_TASK INSTRUCTIONS_
Format the lines from the one containing "Task: Click the orange 93ms performance badge" through the end of the records as a Markdown table with the columns Row and Line, leaving out blank lines and pictures.

_SOURCE MATERIAL_
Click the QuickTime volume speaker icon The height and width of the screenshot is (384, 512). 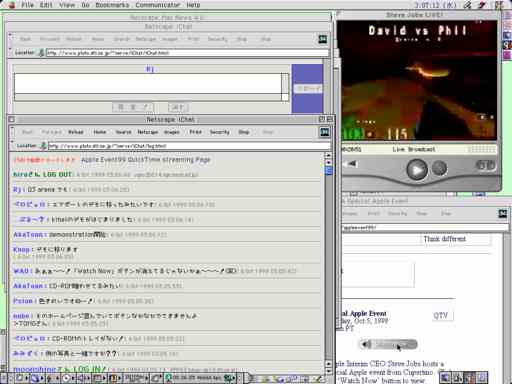click(x=352, y=164)
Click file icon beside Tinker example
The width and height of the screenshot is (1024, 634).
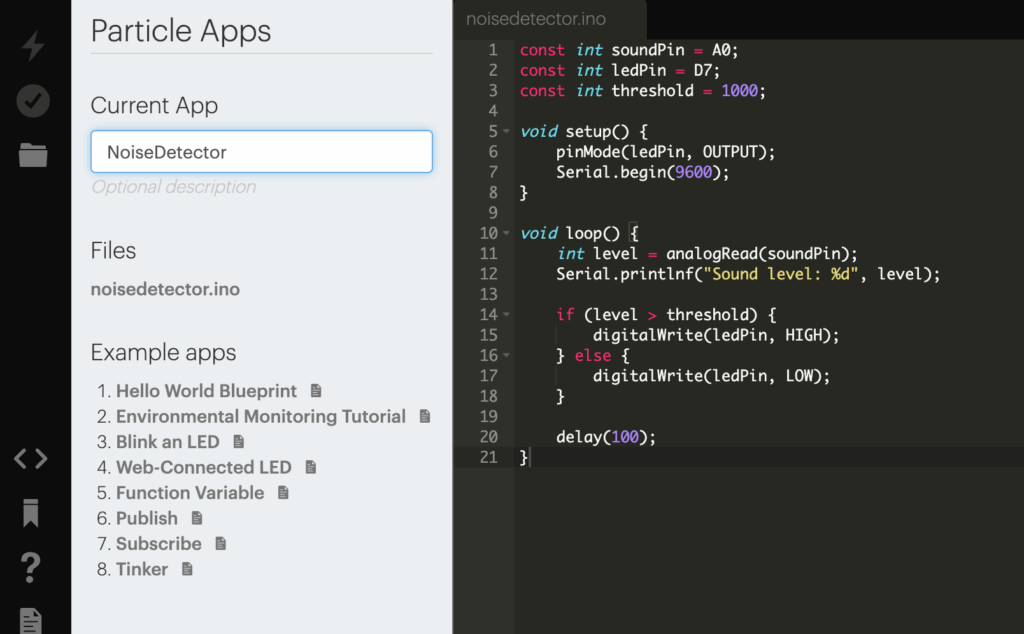click(186, 569)
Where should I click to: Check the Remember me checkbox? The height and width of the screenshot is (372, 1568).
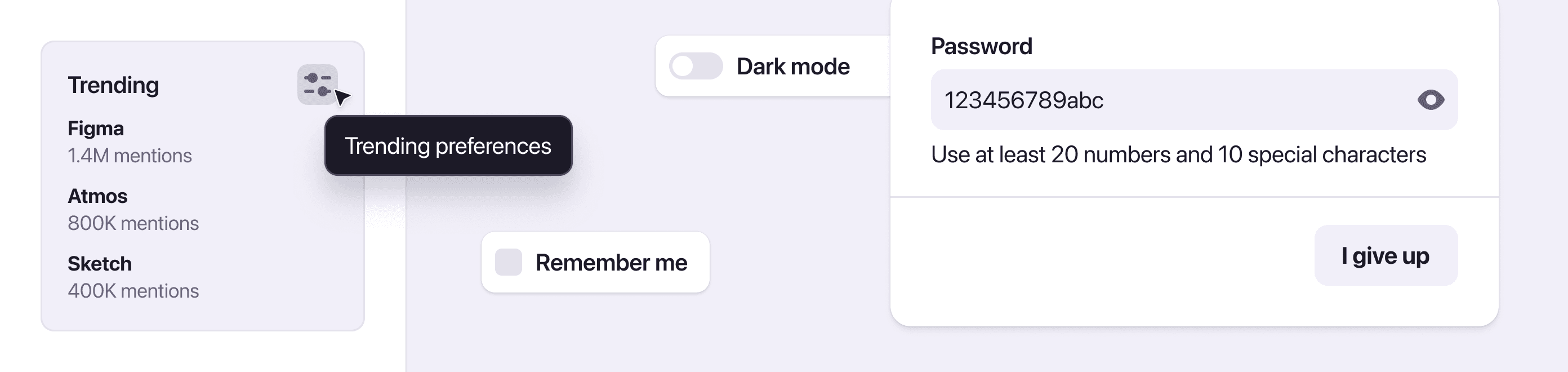point(509,263)
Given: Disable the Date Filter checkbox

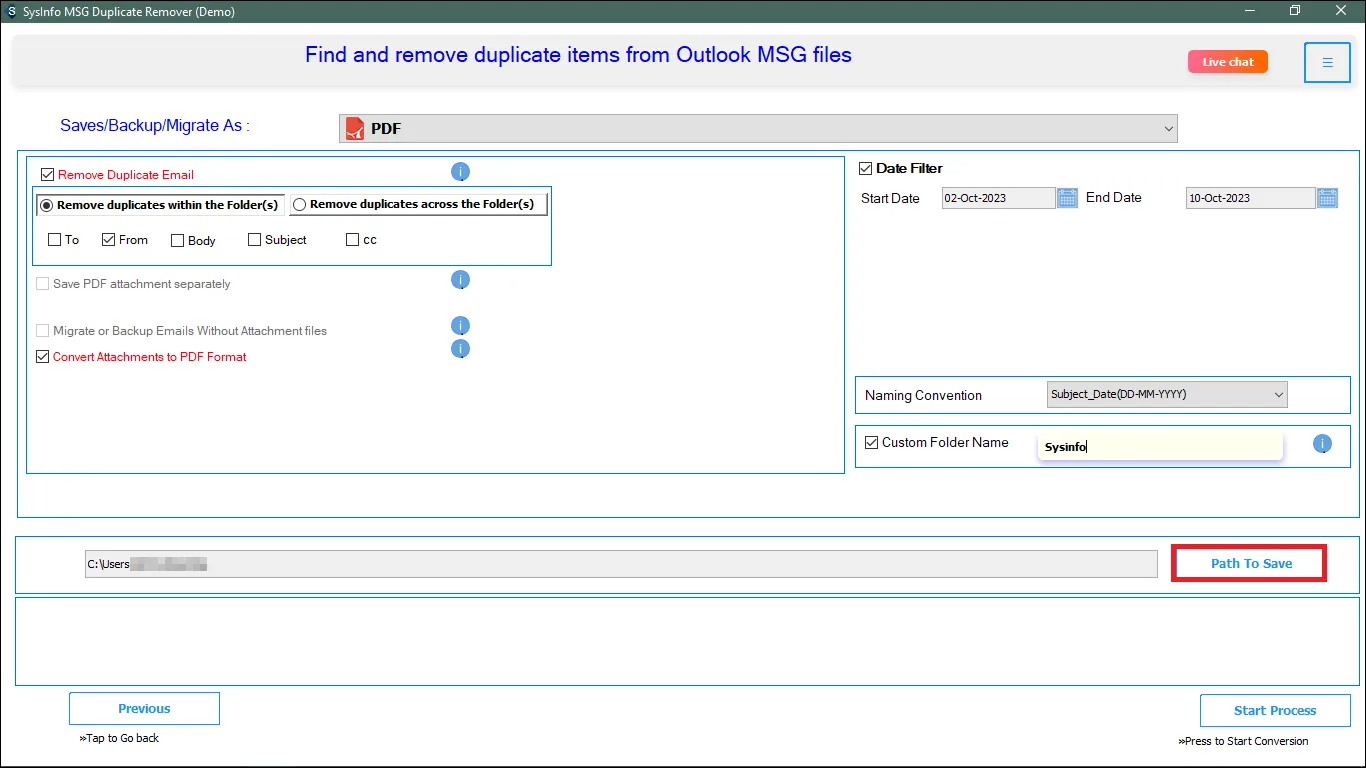Looking at the screenshot, I should click(x=866, y=169).
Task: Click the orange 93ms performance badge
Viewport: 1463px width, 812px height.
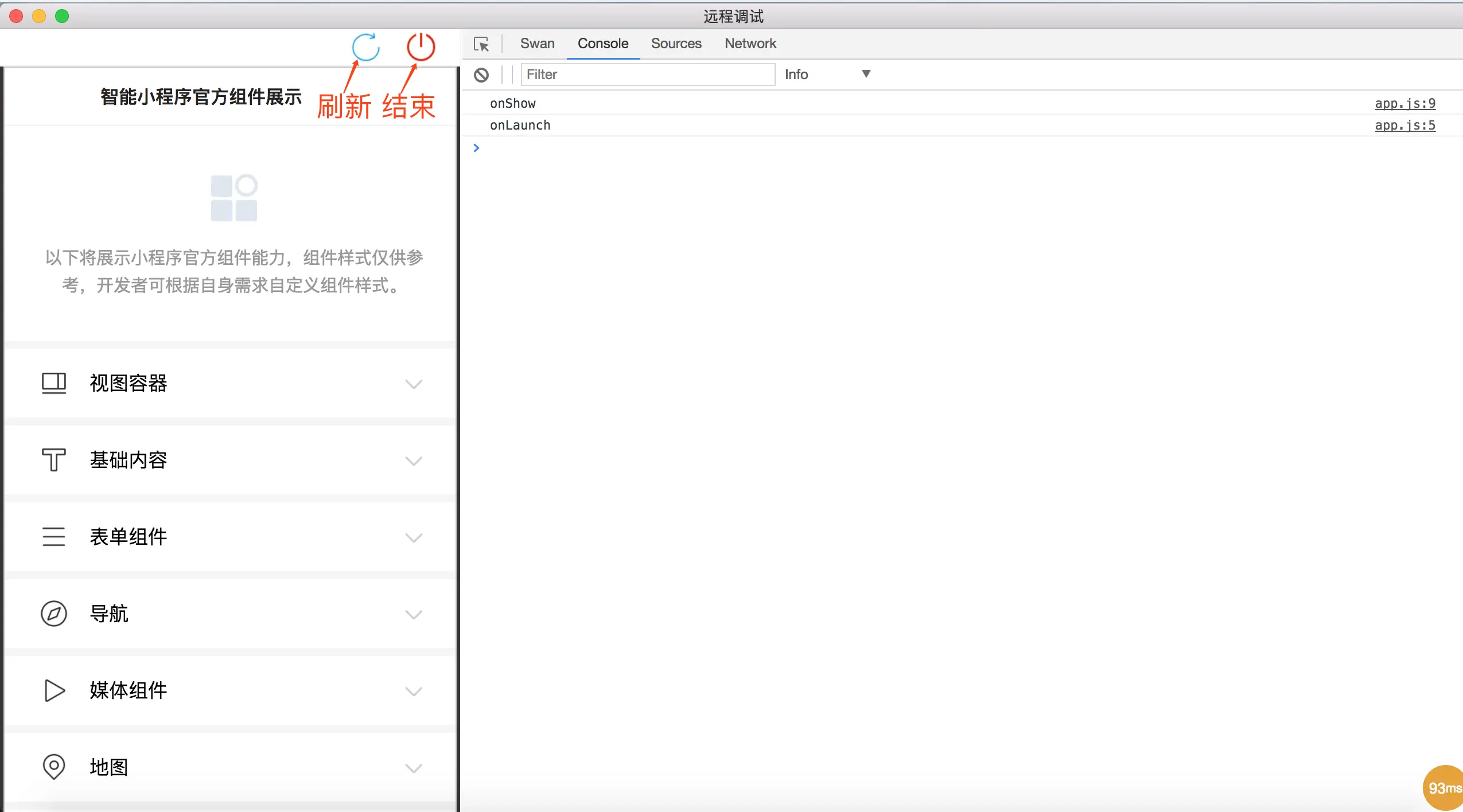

_ANSWER BELOW_
| Row | Line |
|---|---|
| 1 | Task: Click the orange 93ms performance badge |
| 2 | Viewport: 1463px width, 812px height. |